Monday, Apr. 13, 1959

Up & Coming

The San Francisco Giants trailed the Boston Red Sox 4-0 as they went to bat in the first inning of an exhibition game at Phoenix, Ariz. last week. Boston's lead lasted less than five minutes. The Giants' Utility Infielder Ed Bressoud led off with a home run. Outfielder Willie Mays hit a triple to deepest center field. First Baseman Orlando Cepeda walloped a 450-ft. home run, and Outfielder Jackie Brandt followed with another homer--all off Ike Delock, Boston's winningest pitcher last year. In his box behind third base, the Giants' President Horace Stoneham smiled broadly. "This is a real team," he said. "We'll be there all the way this season, and if we win it, there may be no stopping us for five years to come." Nobody seemed to mind that the Giants eventually dropped the game on a late-inning homer by Boston's Frank Malzone, 9-7.

Young & Eager. For Horace Stoneham's Giants are young, eager and bursting with base hits. Last year they scored more runs (727) than any other team in the National League, led the league for brief periods until early August, when the inadequate pitching staff finally folded completely. Explains Manager Bill Rigney: "We had to borrow tomorrow's pitching today, and it finally caught up with us." The Giants finished third, behind Milwaukee and Pittsburgh.

But over the winter, the Giants took on new strength while their chief rivals sagged. Milwaukee's second baseman and sparkplug Red Schoendienst, recovering from tuberculosis, will be out of play all season, and the Braves looked unimpressive as they dropped 15 of their first 21 spring training exhibitions. Pittsburgh's second-place Pirates gave up power that they could ill afford to lose when they traded Slugger Frank Thomas to the Cincinnati Reds.

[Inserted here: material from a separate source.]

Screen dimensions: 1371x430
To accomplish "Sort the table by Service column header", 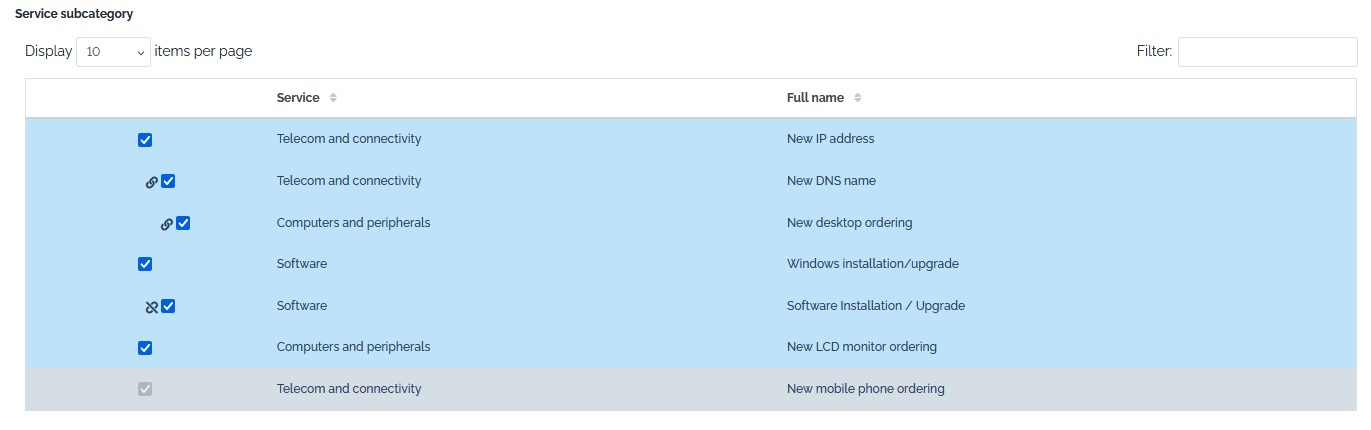I will (x=298, y=98).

In the winter trading, the Giants picked up two established starting pitchers: Jack Sanford, 29, who won 19 games for Philadelphia two years ago, and aging (33) Sam ("Toothpick") Jones, a hard-throwing curve-bailer who led the league last year in strike-outs (225), was second in earned-run average (2.88), managed a 14-13 record for a St. Louis team that scored fewest runs in the league. With Lefthanders Johnny Antonelli (16-13 last year) and Mike McCormick (11-8), and slow-balling Righthander Stu Miller (whose 2.47 earned-run average was the league's best last year), the Giants have the best group of pitchers in years.

Butcher in Field. Thanks to good fortune with rookies, the rest of the Giant team looks solid. First Baseman Cepeda, 21, a big, amiable Puerto Rican, broke in last year with a .312 batting average, 25 home runs, 96 runs batted in ("I butcher in field," he says, "but you forget bad field when I hit"). Catcher Bob Schmidt, 25, hit 14 homers as a rookie last year. Third Baseman Jim Davenport, 25, hits adequately (.256), fielded so brilliantly in his freshman season that he is already considered one of the major's best glove men. Switched to shortstop, Andre Rodgers, 24, a onetime Bahamas cricket player, seems finally to have solved big-league pitching, was leading the team in batting average (.414), as the Giants broke camp at week's end.

The Giants' young outfield is fast and young, can hit and field. Rightfielder Felipe Alou, 23, sprays line drives to all fields, set seven batting records in the winter league of his native Dominican Republic. Back from two years in the Army, Leftfielder Jackie Brandt, 24, is an established hitter (.298 with the Giants in 1956) who can cover a wide range. Between them stands the incomparable Mays (.347 with 29 homers, 96 runs batted in last year). In reserve: Sluggers Leon Wagner, 24 (.317 last season), and Willie Kirkland, 25 (14 homers in 1958). Cracks Stoneham: "With Willie Mays, Alou and Brandt out there, we might go all year without letting a fly ball drop."